Dataset records:
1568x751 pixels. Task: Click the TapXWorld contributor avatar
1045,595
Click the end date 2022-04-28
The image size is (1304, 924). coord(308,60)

==

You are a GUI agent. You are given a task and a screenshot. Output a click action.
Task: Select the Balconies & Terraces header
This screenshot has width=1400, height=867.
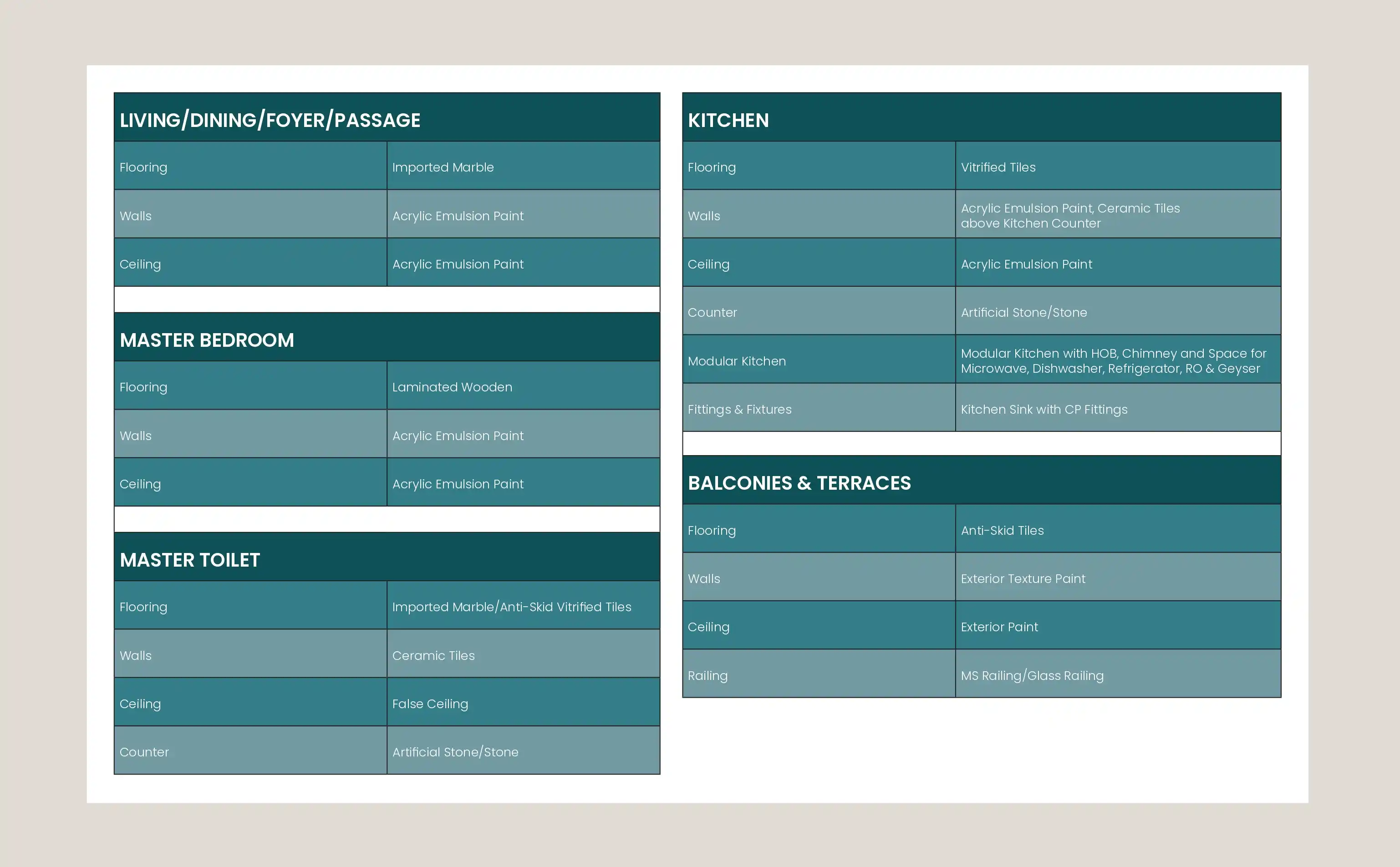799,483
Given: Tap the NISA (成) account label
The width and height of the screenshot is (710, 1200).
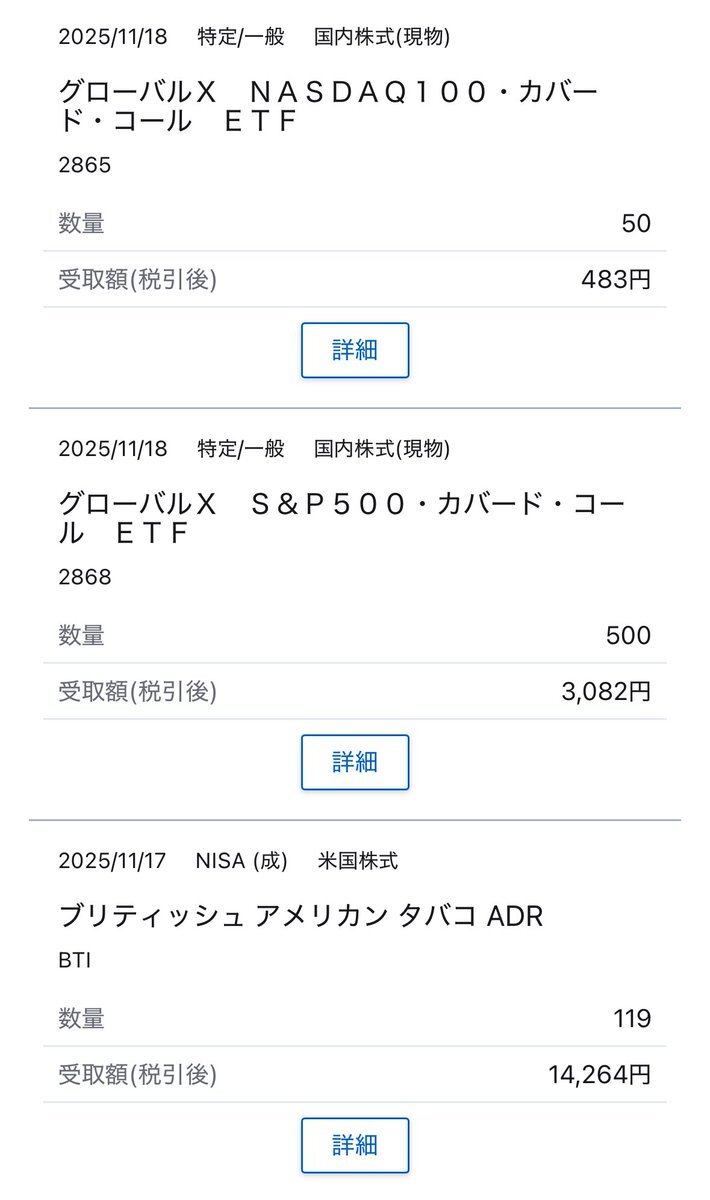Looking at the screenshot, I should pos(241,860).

Task objective: Copy out the lines of the items above word for word, from the line with "Given: Tap the NISA (成) account label" up to and including the line with "Looking at the". Leave the pictures out of your answer.

Written solution:
Given: Tap the NISA (成) account label
The width and height of the screenshot is (710, 1200).
Looking at the screenshot, I should pos(241,860).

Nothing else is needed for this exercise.